Bien sûr je ne vais pas cacher non plus qu’il y aurait forcément du parti pris. Un auteur lui-même homosexuel, qui parle de ce genre de sujet, ne peut que faire en sorte de le faire accepter aux autres, non ? Pourtant, il s’y prend de la plus belle des manières : en abordant le sujet en famille. Car dans son histoire c’est bel et bien un enfant et un père qui se font les réflexions nécessaires. Et pourtant, pas de rentre-dedans (pardon pour le mauvais jeu de mot), au contraire, tout est fait de façon neutre et simple. D’ailleurs tout cela arrive brusquement dans cette petite famille et au début, la confusion est de mise, comme pour tout. Mais à force de questionnement de belles choses en ressortent.

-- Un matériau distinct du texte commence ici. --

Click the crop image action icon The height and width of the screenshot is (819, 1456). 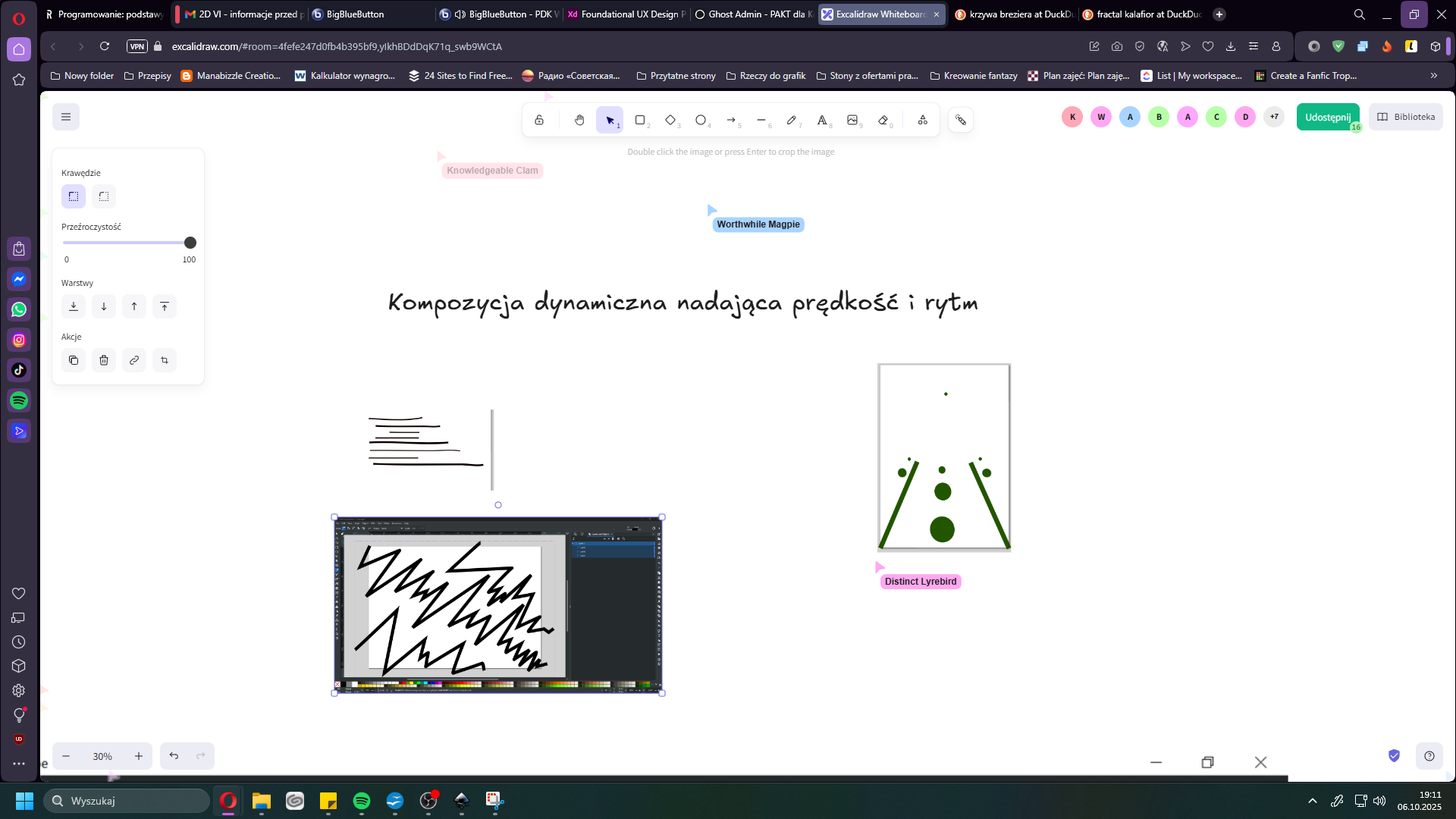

L’histoire en est même tellement simple qu’on se demande comment on a pas pu en réaliser une de ce genre auparavant. TAGAME Gengoroh a choisi de mettre à parti un père de famille qui n’avait plus aucune nouvelle de son frère. Pour cela, il lui envoie le mari de ce dernier qu’on apprend vite défunt. Un homme qui ferait presque sauvage : Mike, grand, costaud, barbu, un « bears » donc ! Et tout droit venu du Canada ! Résultat, ce sont deux chocs que subit Yaichi : le choc culturel et le fait d’apprendre que son frère s’était marié. À cela s’ajoute sa fille, qui avec son regard enfantin va bousculer leur quotidien avec toutes ses questions et ses remarques.
Autant dire que le quotidien de Yaichi et Kana voient leur vie totalement bousculée. Mais très vite on se rend bien compte que Mike est là pour honorer la mémoire de Ryoji, pour découvrir là où il a vécu, et se faire une place dans ce petit monde. Car de la place il va vite en prendre, et plus que n’aurait plus le penser Yaichi au départ. Ou même Kana qui à l’approche du départ de Mike se sent triste.

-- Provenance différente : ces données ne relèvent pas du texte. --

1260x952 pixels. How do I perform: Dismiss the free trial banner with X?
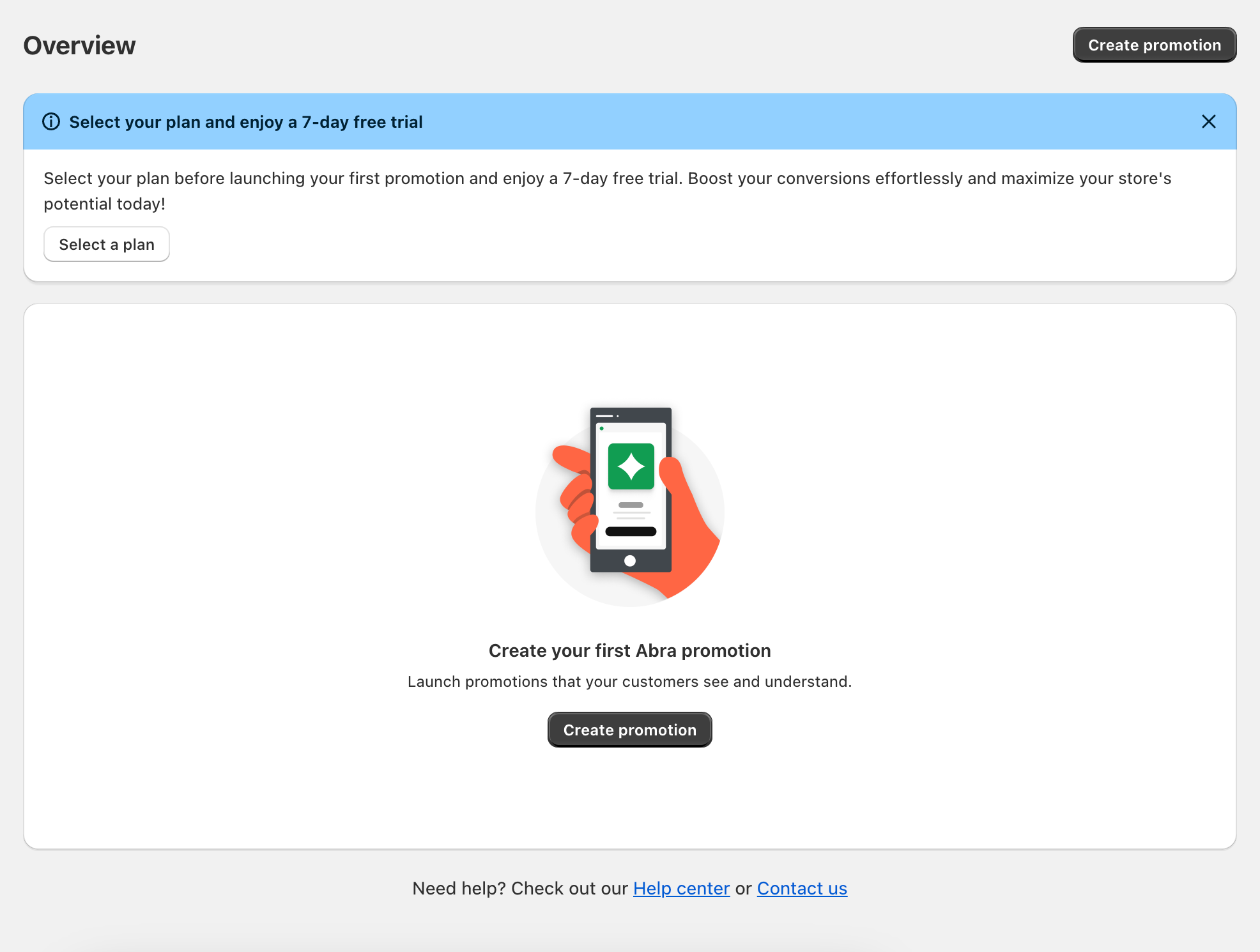1208,121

En somme, TAGAME Gengoroh nous offre une vision neutre de l’homosexualité en se faisant questionner une petite fille qui apprend que cela existe. Et en bousculant surtout les a priori et préjugés que peut posséder Yaichi, qui avait tourné le dos à son propre frère par le passé quand ce dernier avait tenté son coming out. Autant dire que l’auteur met les pieds dans le plat, tout simplement mais avec finesse. Ici sont abordés aussi bien le deuil, car c’est une nouvelle troublante pour Yaichi, que l’homosexualité et ce que cela comporte au quotidien. D’autant plus au Japon où cela semble vraiment un sujet très délicat en société.

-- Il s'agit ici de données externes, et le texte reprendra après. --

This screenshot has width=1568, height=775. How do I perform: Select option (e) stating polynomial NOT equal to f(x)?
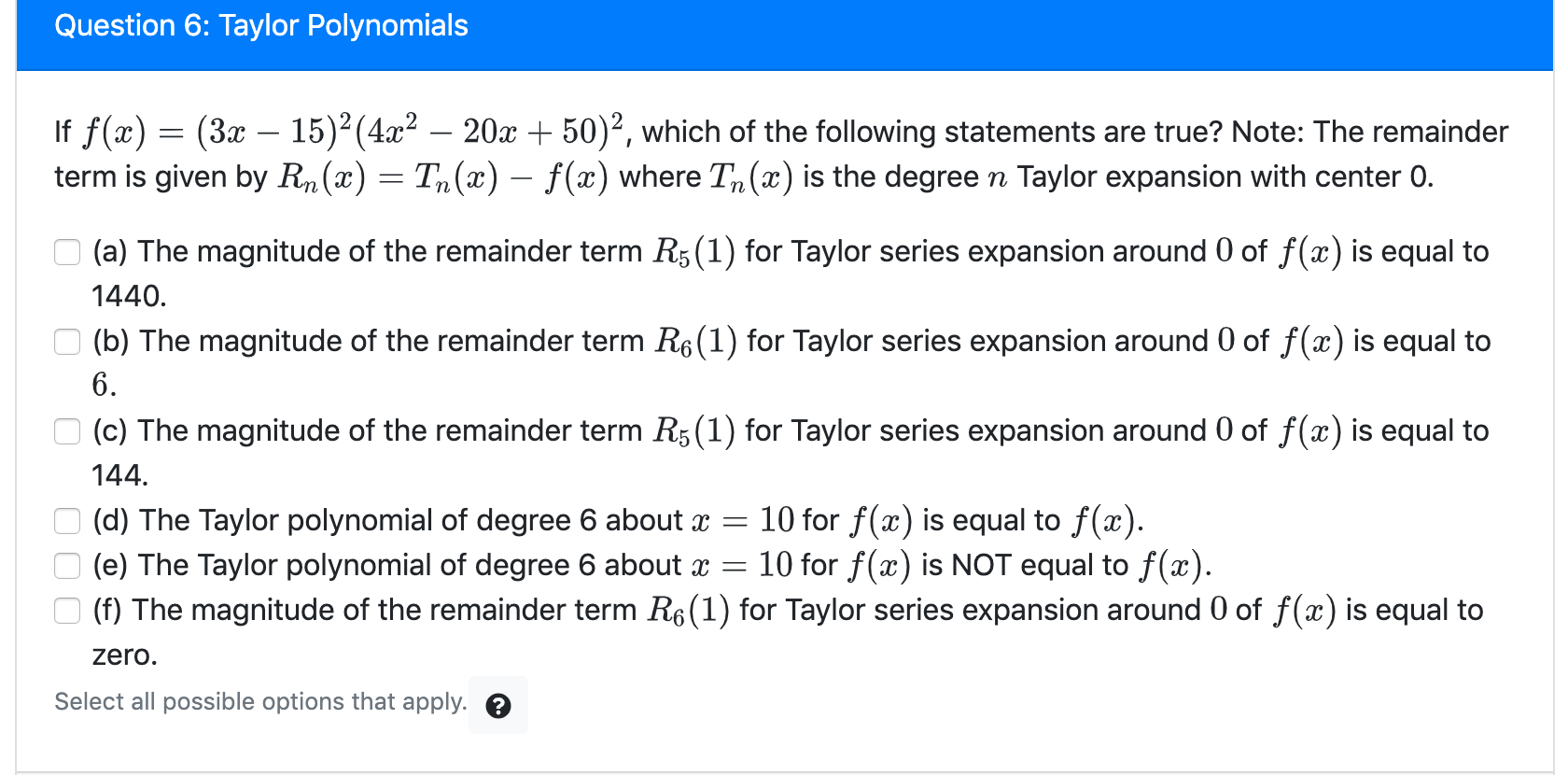tap(66, 566)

On peut donc dire que les malentendus, les quiproquos et tout le reste sont bel et bien présents au début du récit avant petit à petit de s’estomper face aux explications donnés par Mike, et aux pensées vives de Kana. D’ailleurs cette dernière se retrouvera confronté à la cruauté dont peut faire preuve les autres envers les gens « différents ». Mais c’est son innocence et sa franchise qui permettront de mettre en lumière des situations dans lesquels son père, adulte, se perd. En réalité, ce dernier va s’ouvrir petit à petit, et fera même preuve d’une belle ouverture d’esprit au fil du récit. Comment gérer la venue d’un tel inconnu tout en s’occupant de sa fille ?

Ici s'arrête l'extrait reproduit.